A buen ojo, no hay nada más irrebatible que los sueños. Nada más honesto, más luminoso, más cargado de verdad que el espacio de los sueños, ingobernable y flexible, dúctil y fiel a sí mismo, atento y absorto, astuto, inocente y valiente.

En los sueños, el yo y el nosotros es uno solo, el nosotros y el yo se separan, el tú es real y el yo un espejismo (y lo contrario); los sentidos, las sensaciones, están despiertos, alertas, vivos, mientras el cuerpo duerme, laxo, desocupado, ausente. Tal vez el cuerpo hable, sin quererlo, diga palabras sueltas, un grito, una frase, o tal vez ronque, como el oso o el león, o como un pajarito.

En los sueños estamos vivos después de haber muerto, nuestra gente se levanta de la tumbas, por accidentarnos fatalmente nos robustecemos, la fractura de un hueso puede provocar nuestra multiplicación, dar cabida a clones instantáneos. Los peligros a menudo no tienen nombre, consiguen la tensión de la aventura más desenfrenada, mientras simultáneamente estamos sentados en un sofá, escuchando a Chopin en persona (y en peluca) tocándonos al piano; o caemos de la punta de un acantilado y volamos como un dios griego; o arrastramos nuestra propia cabeza por la acera de enfrente a casa; o caemos en la cuenta de que San Cristóbal de las Casas y París están en el mismo punto del mapamundi y que cuando caminamos hacia la escuela de nuestra infancia en realidad estamos pisando la superficie de la luna, o viviremos algo que no entendemos del todo, puntualmente claro sin que identifiquemos lugar y tiempo (“recuerde el alma dormida … daremos lo no venido por pasado”). O somos el Robinson Crusoe de Góngora llegando a la cabaña de los pastores de cabras, y somos el propio Góngora, o somos el otro Robinson Crusoe y después ya no es una isla donde estamos, sino tierra adentro en un alto pico que nada envidia al Chimborazo, y todo esto en un minuto.

Tal vez acontecen desgracias a los más queridos, o enfrentamos poderes que ningún Prometeo hubiera retado. Después, despertamos. Nos hacemos un café, para que el cuerpo salga del letargo que no compartía su conciencia luminosa.

A la sabiduría del sueño, a su libertad, corresponde su insensatez y locura, y a su limitada esclavitud: desde el sueño no consiguimos mover un lápiz, lavar una taza, pegar un botón. Ese cadáver con alma que es el durmiente (como escribió Sor Juana), ese muerto a la vida y a la muerte vivo (sigo citando a la genial Juana) piensa, medita, entiende, combate, acepta, se rebela, conoce, regresa al placer y al dolor. En la vigilia, en cambio, estamos atados a la Historia, otra loca, sin su sabiduría correspondiente.

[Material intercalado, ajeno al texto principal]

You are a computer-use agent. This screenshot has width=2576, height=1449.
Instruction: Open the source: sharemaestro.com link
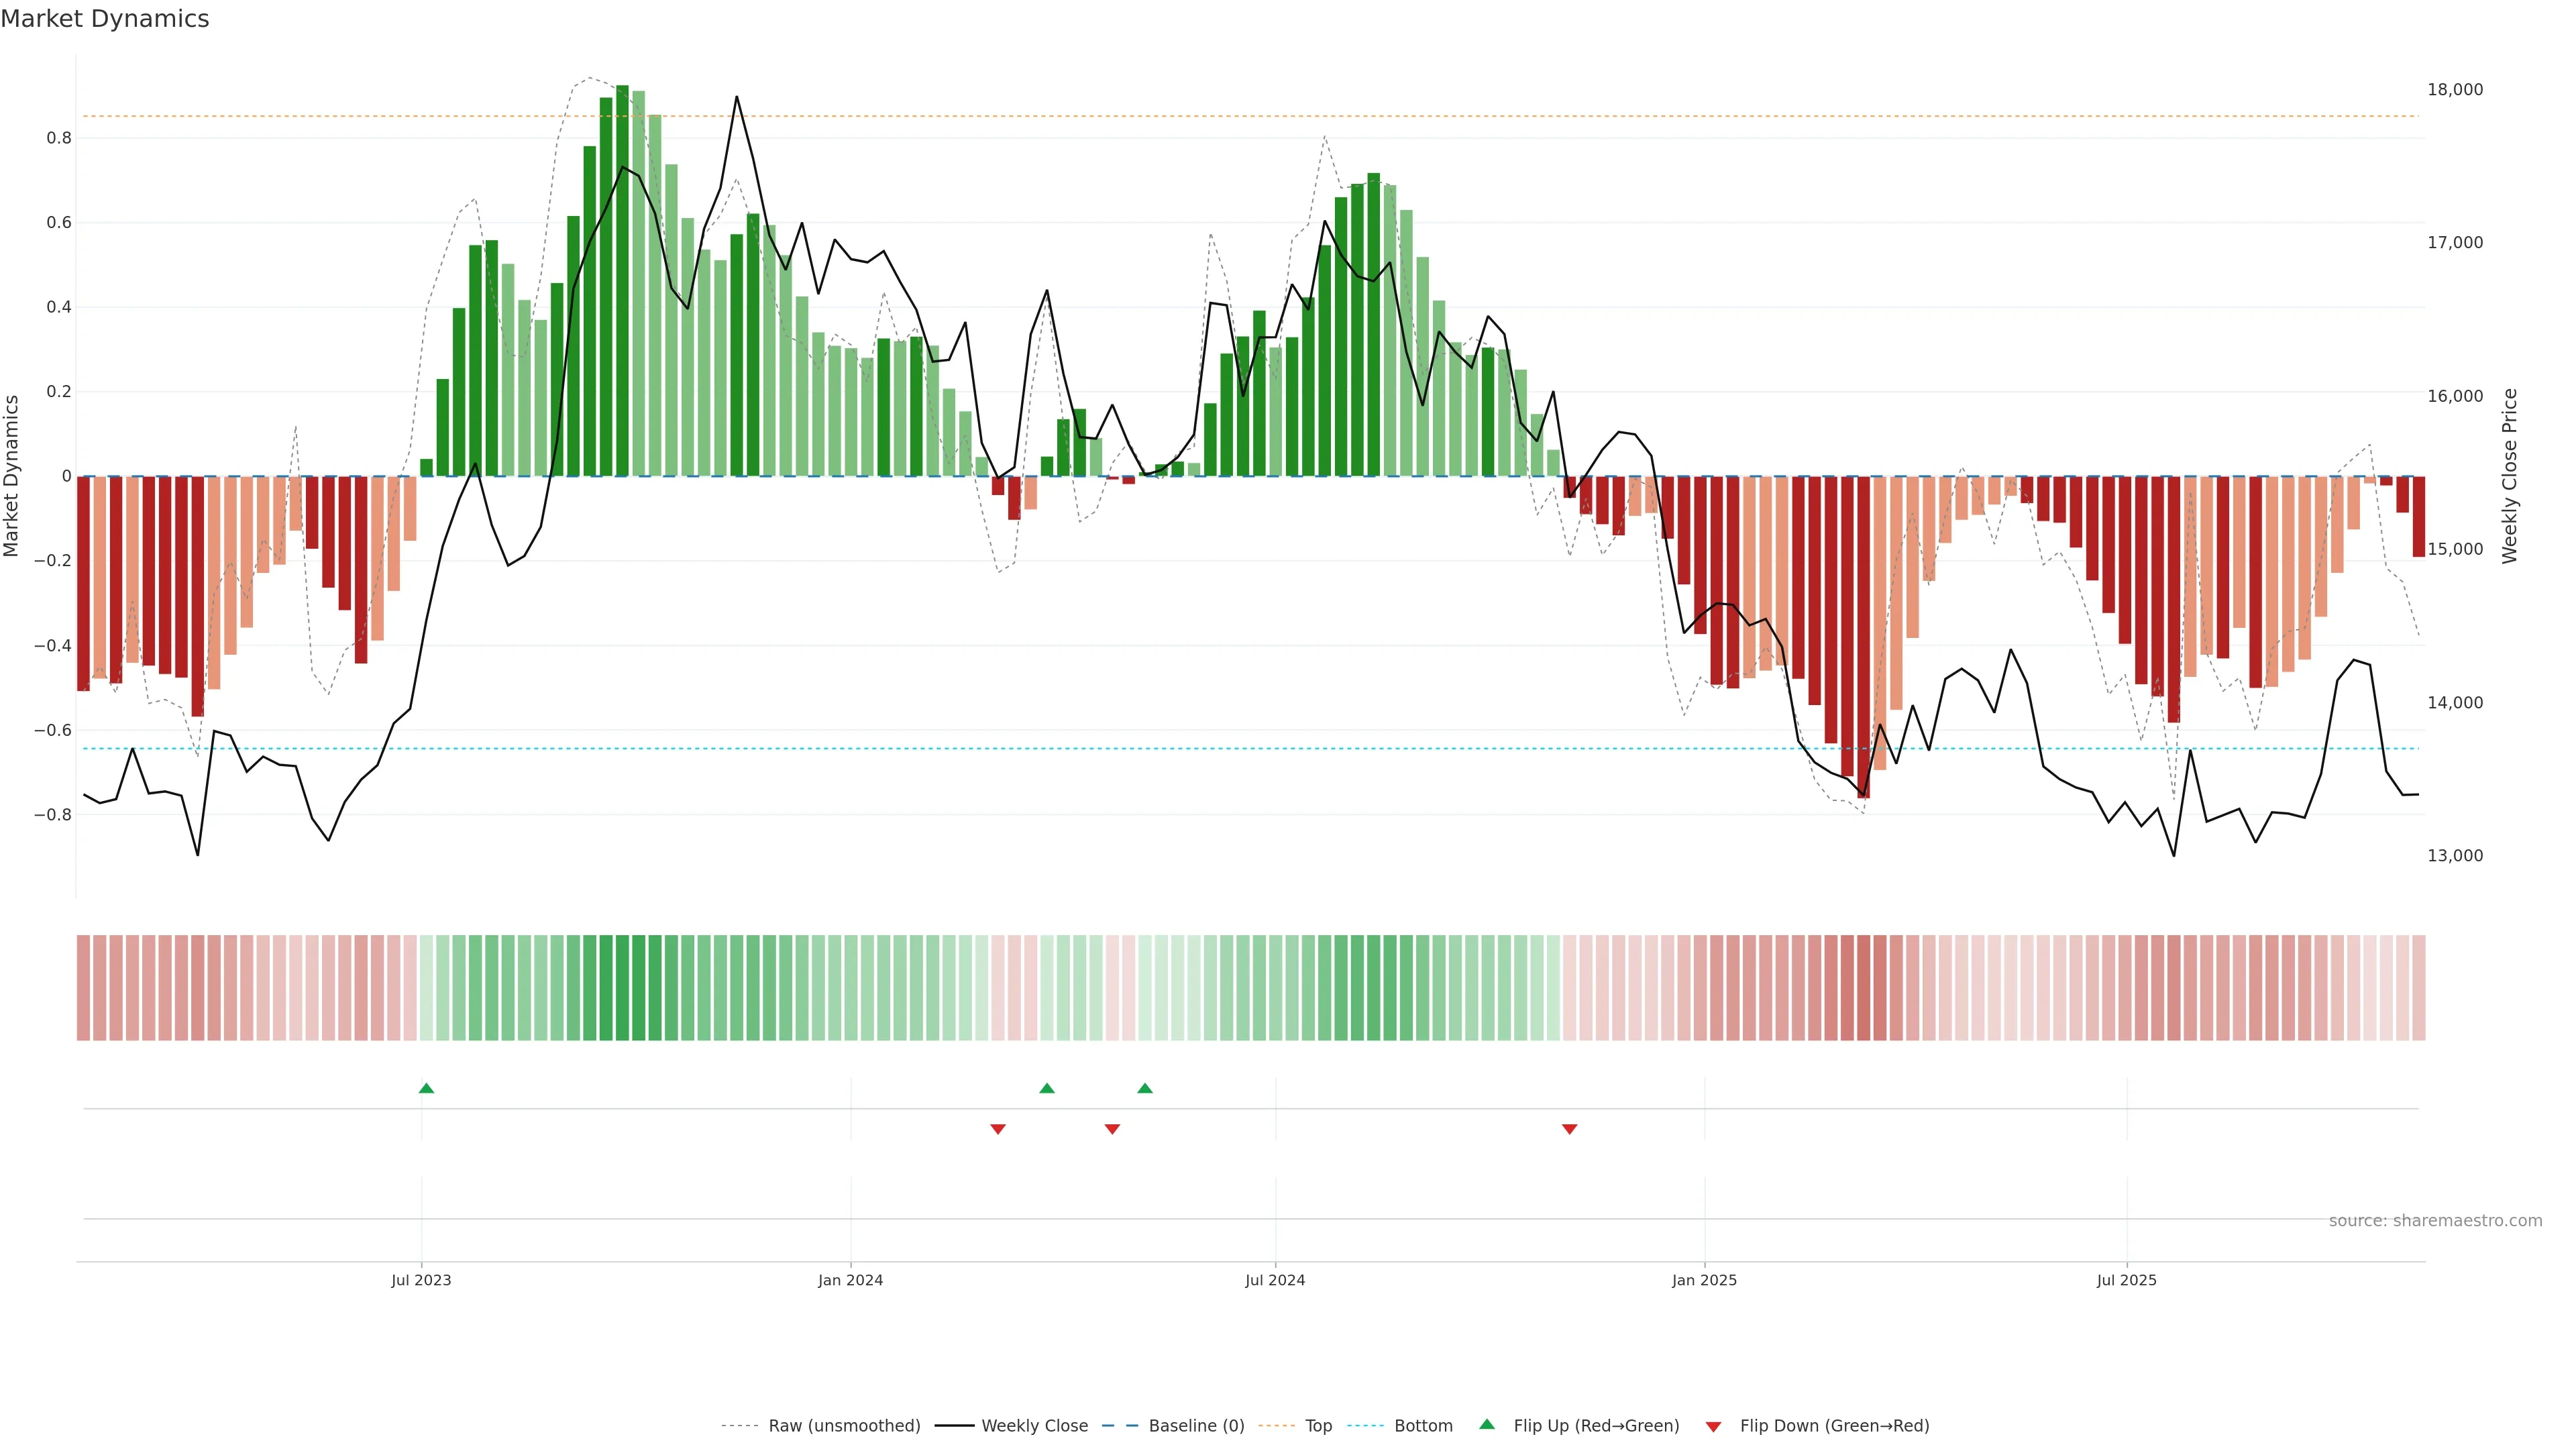(2435, 1221)
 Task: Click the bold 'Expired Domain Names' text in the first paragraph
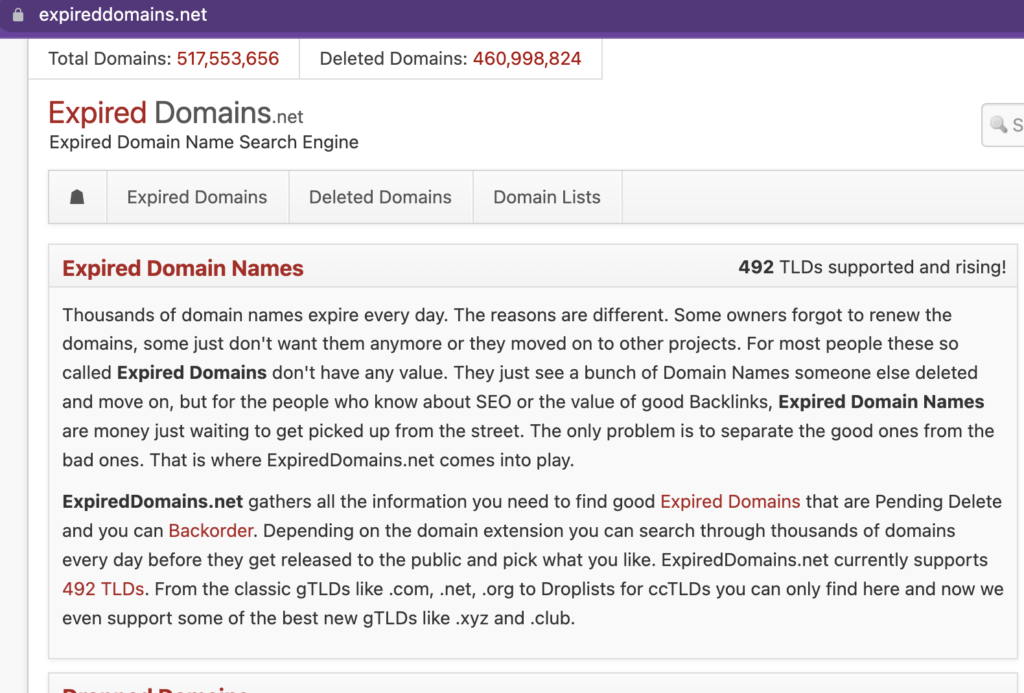[880, 402]
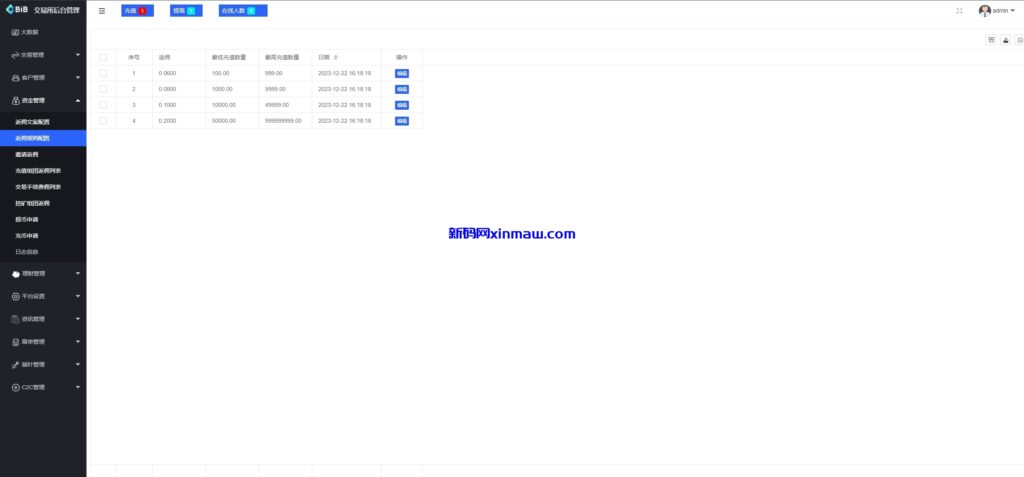Tick the select-all checkbox in the table header
The image size is (1024, 477).
point(103,58)
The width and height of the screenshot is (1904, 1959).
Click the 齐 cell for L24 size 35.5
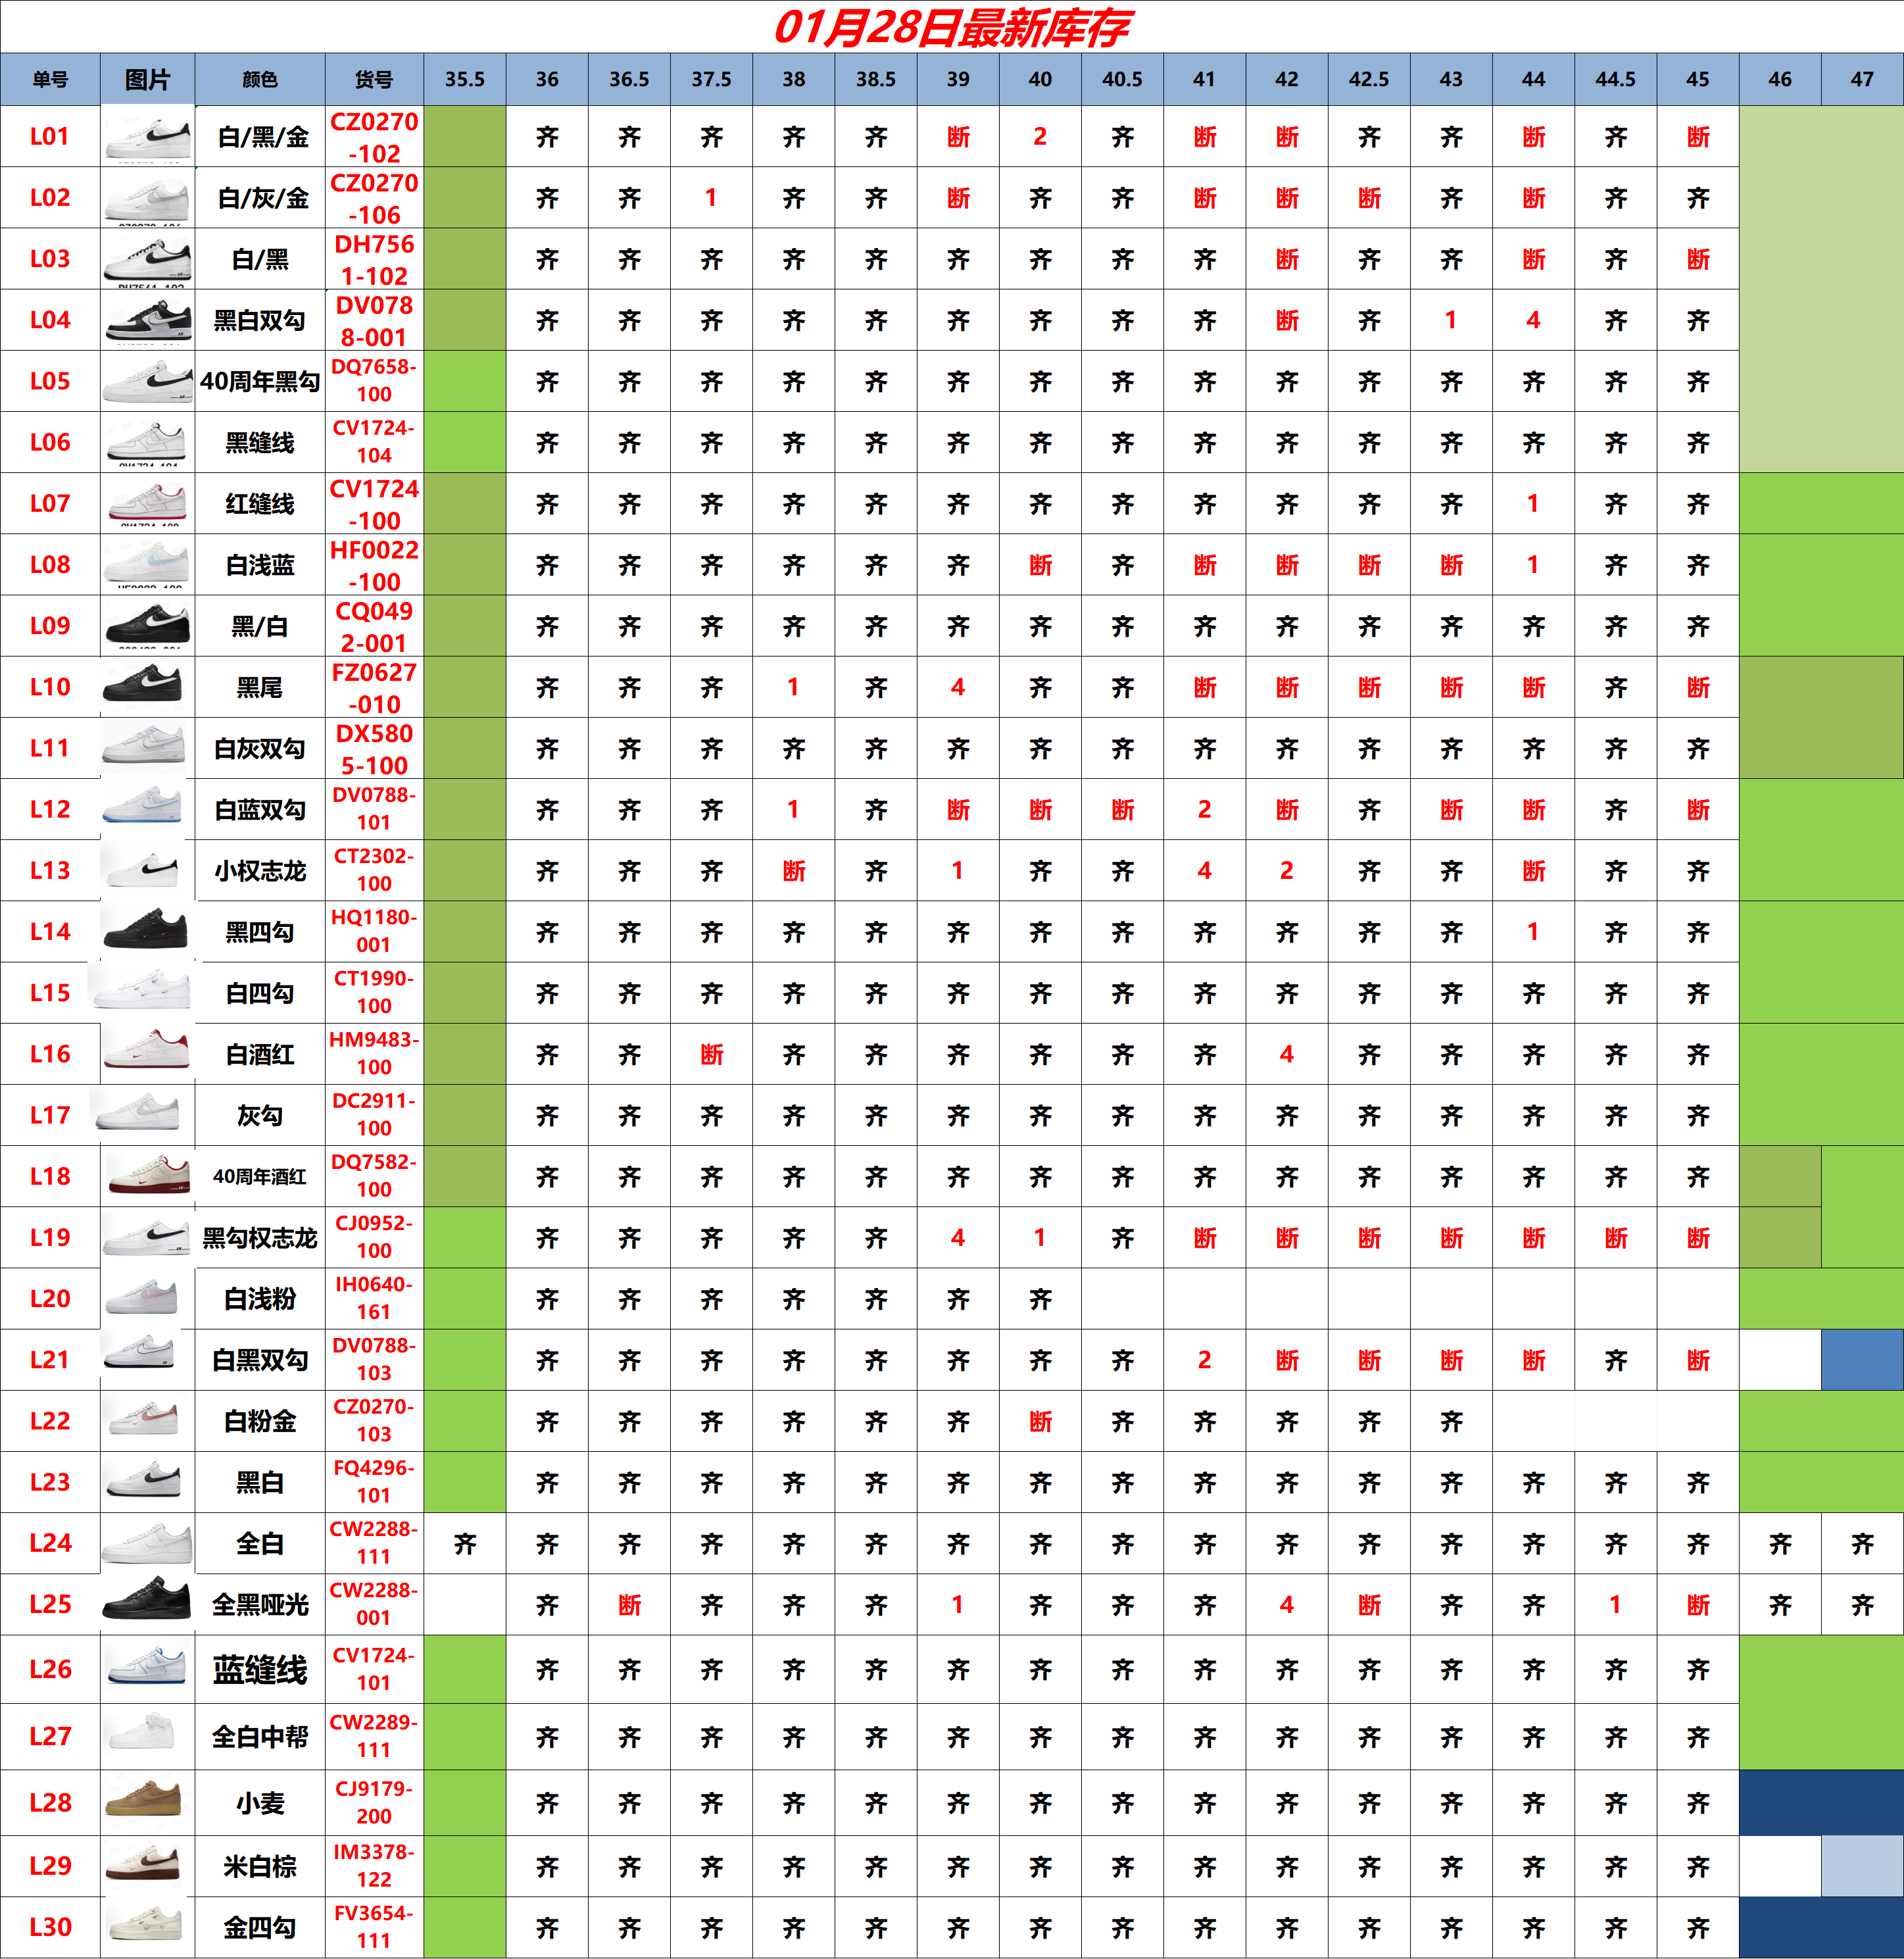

El Tiempo en el sueño es de agua que fluye sin saber dónde queda la línea del ecuador, por momentos gira hacia la derecha, por momentos hacia la izquierda, no lo guía el imán central terrestre, no conoce la fuerza de gravedad, es un agua sin norte y sin sur. En cambio, el Tiempo en la Historia es de hierro, es de dureza maquinal que no permite ir de adelante hacia atrás ni jugar a cambiar el orden.

La memoria se parece al sueño: permite trastocar la rígida maquinaria temporal, volver al pasado, alterar los hechos. La razón se parece al sueño: requiere de elementos imaginarios para funcionar.

Yo he sentido la tentación de conciliar en un escrito las fuerzas de la Historia y las de los sueños (no siempre cómodas, seguido pesadillezcas). De fundirlas en una trama, en un estilo, en un tema. De volverlas uno. Lo he intentado varias veces (desde mi novela Duerme de principios de los noventas, a La otra mano de Lepanto y La virgen y el violín de la década pasada, y Texas, más reciente. Pero en Texas conqueteo con doble banda: es el territorio de la Historia y el del Sueño, pero sobre todo el del sueño de México, el cómo México soñó Texas en el XIX, de lo que significó el Lejano Norte para el México que luchaba en el con su propia imagen, con cuál adoptar como la cierta, la real. Y así, sueños contra un Sueño, Historia contra la historia, escribí esa novela.